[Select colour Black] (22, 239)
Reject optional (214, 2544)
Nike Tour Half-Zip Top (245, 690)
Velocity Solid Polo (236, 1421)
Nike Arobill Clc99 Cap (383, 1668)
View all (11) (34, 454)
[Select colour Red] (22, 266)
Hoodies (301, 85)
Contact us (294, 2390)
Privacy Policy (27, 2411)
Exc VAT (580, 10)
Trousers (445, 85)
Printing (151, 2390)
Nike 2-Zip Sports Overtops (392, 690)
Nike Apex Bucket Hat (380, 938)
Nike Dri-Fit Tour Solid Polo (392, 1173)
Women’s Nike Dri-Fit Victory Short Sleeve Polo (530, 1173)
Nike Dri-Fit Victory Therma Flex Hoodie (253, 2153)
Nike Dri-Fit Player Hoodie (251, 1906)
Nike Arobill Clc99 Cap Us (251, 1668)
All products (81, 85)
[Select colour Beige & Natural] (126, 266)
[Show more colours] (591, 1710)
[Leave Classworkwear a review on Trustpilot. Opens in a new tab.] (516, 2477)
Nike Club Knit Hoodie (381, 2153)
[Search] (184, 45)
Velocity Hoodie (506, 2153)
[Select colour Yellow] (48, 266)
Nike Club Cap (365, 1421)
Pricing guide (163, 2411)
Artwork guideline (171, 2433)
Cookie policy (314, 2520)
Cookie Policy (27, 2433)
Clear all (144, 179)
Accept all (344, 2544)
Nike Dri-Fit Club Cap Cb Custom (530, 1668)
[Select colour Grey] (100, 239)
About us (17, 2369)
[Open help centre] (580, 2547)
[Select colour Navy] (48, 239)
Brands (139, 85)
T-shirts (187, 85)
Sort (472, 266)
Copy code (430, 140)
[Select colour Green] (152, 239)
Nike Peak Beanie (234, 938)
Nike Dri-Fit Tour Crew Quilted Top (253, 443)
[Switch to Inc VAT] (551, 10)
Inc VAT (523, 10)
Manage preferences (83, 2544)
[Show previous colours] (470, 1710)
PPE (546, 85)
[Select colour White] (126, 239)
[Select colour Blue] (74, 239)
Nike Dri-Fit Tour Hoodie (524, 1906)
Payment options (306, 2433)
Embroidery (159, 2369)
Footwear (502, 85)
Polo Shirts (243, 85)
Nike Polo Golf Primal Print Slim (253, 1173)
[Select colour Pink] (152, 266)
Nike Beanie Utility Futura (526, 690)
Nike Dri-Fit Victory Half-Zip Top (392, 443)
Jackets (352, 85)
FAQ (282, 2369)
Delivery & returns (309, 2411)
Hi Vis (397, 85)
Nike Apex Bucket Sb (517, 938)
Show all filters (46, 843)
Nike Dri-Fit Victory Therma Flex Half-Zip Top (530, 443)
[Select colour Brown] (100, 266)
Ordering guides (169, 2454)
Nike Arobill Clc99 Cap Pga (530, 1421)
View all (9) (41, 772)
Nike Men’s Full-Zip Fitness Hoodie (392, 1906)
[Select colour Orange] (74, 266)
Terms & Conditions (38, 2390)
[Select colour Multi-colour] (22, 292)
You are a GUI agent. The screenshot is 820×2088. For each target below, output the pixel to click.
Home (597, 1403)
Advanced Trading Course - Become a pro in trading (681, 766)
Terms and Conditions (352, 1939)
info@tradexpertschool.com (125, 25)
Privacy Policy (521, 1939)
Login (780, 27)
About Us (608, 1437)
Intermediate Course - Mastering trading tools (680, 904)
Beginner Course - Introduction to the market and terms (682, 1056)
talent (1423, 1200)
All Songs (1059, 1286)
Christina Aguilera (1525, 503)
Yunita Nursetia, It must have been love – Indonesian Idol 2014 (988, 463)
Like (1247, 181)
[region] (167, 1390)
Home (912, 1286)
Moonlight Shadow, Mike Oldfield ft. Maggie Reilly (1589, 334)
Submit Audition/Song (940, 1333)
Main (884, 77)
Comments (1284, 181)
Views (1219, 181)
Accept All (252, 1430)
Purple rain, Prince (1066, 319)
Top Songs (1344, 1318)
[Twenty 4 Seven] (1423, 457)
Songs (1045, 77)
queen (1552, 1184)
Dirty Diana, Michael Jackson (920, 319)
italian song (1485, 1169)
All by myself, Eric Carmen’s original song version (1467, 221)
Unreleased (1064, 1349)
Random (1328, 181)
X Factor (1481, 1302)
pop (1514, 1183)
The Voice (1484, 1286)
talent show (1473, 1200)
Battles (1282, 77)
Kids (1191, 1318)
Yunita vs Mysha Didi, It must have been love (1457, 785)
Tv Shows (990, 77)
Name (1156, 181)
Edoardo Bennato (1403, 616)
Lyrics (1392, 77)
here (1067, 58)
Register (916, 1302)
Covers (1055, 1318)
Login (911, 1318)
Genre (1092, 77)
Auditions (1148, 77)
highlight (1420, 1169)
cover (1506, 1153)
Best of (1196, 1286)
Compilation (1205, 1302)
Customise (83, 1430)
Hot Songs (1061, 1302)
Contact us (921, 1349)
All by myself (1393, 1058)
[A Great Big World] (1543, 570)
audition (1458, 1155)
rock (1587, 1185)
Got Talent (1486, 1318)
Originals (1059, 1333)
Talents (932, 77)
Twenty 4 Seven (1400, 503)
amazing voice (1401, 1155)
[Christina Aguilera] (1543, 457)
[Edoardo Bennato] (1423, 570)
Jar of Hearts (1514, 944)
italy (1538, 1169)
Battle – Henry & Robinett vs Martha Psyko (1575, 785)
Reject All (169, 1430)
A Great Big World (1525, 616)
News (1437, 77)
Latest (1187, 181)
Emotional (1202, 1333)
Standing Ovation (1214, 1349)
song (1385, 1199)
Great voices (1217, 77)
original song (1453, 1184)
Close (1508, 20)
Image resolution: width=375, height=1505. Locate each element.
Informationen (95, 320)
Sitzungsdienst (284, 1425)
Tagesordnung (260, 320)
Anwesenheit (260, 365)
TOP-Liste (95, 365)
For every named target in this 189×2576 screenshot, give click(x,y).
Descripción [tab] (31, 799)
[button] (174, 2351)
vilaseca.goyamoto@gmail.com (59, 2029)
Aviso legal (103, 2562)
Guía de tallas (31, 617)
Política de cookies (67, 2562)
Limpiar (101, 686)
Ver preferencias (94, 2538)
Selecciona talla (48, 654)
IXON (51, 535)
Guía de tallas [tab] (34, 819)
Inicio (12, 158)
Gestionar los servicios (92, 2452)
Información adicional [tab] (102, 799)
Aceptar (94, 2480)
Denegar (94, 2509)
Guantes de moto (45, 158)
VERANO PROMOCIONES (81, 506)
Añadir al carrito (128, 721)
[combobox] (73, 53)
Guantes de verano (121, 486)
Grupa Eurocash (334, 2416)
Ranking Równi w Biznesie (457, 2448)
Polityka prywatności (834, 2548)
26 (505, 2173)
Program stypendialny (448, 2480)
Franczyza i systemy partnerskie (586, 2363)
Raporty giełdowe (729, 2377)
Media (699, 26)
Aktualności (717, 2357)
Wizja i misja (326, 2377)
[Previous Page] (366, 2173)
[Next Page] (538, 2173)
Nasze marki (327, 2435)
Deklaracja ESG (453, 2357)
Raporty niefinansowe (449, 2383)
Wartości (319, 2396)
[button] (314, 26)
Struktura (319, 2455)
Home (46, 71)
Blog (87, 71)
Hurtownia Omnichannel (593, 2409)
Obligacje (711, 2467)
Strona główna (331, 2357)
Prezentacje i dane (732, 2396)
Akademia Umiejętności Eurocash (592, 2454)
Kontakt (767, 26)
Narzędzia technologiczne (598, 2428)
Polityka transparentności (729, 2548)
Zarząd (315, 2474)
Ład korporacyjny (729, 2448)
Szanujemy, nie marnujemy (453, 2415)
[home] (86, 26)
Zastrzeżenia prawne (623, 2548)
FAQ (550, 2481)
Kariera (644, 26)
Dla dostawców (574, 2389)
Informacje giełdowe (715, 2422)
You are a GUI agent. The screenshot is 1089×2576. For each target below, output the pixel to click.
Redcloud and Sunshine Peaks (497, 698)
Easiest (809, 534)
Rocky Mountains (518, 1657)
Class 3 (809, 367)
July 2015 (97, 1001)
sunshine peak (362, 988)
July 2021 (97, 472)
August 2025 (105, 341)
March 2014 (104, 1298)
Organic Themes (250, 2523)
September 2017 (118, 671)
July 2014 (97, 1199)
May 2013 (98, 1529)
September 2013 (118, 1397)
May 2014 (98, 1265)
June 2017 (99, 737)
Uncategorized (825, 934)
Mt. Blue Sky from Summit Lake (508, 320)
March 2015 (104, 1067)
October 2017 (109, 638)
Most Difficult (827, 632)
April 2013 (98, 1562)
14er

______________________________

Task to carry out :: Please output the exact lines of the records above, beginning with the first and stopping after the line that holds "[Switch to Inc VAT] (551, 10)", and nothing else.

Written reply ::
[Select colour Black] (22, 239)
Reject optional (214, 2544)
Nike Tour Half-Zip Top (245, 690)
Velocity Solid Polo (236, 1421)
Nike Arobill Clc99 Cap (383, 1668)
View all (11) (34, 454)
[Select colour Red] (22, 266)
Hoodies (301, 85)
Contact us (294, 2390)
Privacy Policy (27, 2411)
Exc VAT (580, 10)
Trousers (445, 85)
Printing (151, 2390)
Nike 2-Zip Sports Overtops (392, 690)
Nike Apex Bucket Hat (380, 938)
Nike Dri-Fit Tour Solid Polo (392, 1173)
Women’s Nike Dri-Fit Victory Short Sleeve Polo (530, 1173)
Nike Dri-Fit Victory Therma Flex Hoodie (253, 2153)
Nike Dri-Fit Player Hoodie (251, 1906)
Nike Arobill Clc99 Cap Us (251, 1668)
All products (81, 85)
[Select colour Beige & Natural] (126, 266)
[Show more colours] (591, 1710)
[Leave Classworkwear a review on Trustpilot. Opens in a new tab.] (516, 2477)
Nike Club Knit Hoodie (381, 2153)
[Search] (184, 45)
Velocity Hoodie (506, 2153)
[Select colour Yellow] (48, 266)
Nike Club Cap (365, 1421)
Pricing guide (163, 2411)
Artwork guideline (171, 2433)
Cookie policy (314, 2520)
Cookie Policy (27, 2433)
Clear all (144, 179)
Accept all (344, 2544)
Nike Dri-Fit Club Cap Cb Custom (530, 1668)
[Select colour Grey] (100, 239)
About us (17, 2369)
[Open help centre] (580, 2547)
[Select colour Navy] (48, 239)
Brands (139, 85)
T-shirts (187, 85)
Sort (472, 266)
Copy code (430, 140)
[Select colour Green] (152, 239)
Nike Peak Beanie (234, 938)
Nike Dri-Fit Tour Crew Quilted Top (253, 443)
[Switch to Inc VAT] (551, 10)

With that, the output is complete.